[Work order]
Wherever a picture appears in the data below, omit it, and restate everything else word for word.

*** Block opens ***

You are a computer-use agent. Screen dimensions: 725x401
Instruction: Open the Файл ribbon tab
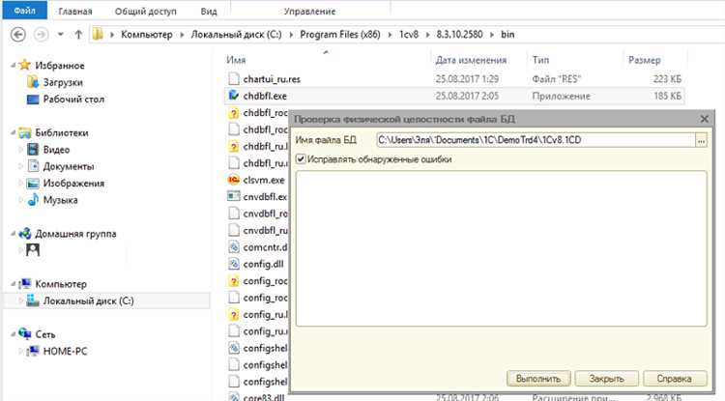pos(24,11)
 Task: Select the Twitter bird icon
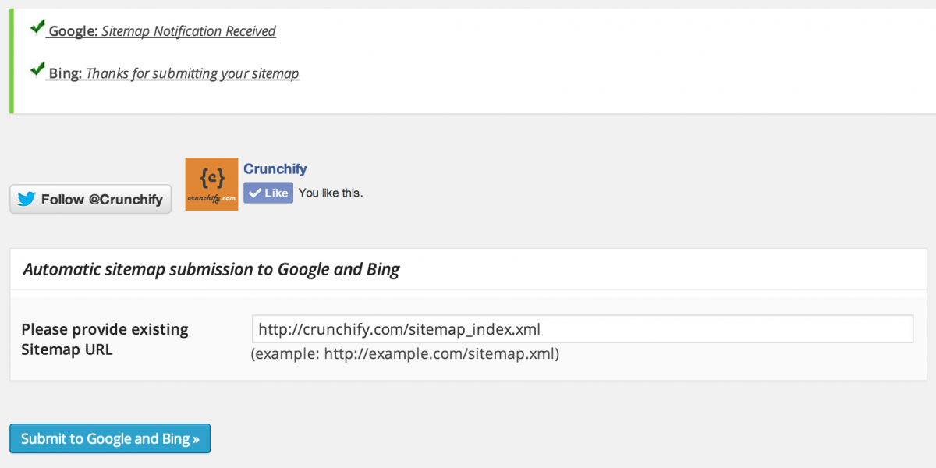[26, 199]
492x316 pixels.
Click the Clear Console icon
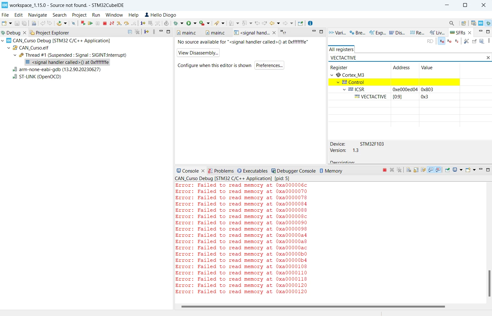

*** Block closes ***

[Task response]
You are a computer-use agent. Screen dimensions: 725x401
Instruction: Open the Файл ribbon tab
pos(24,11)
 Task: Select the Twitter bird icon
[26, 199]
492x316 pixels.
Click the Clear Console icon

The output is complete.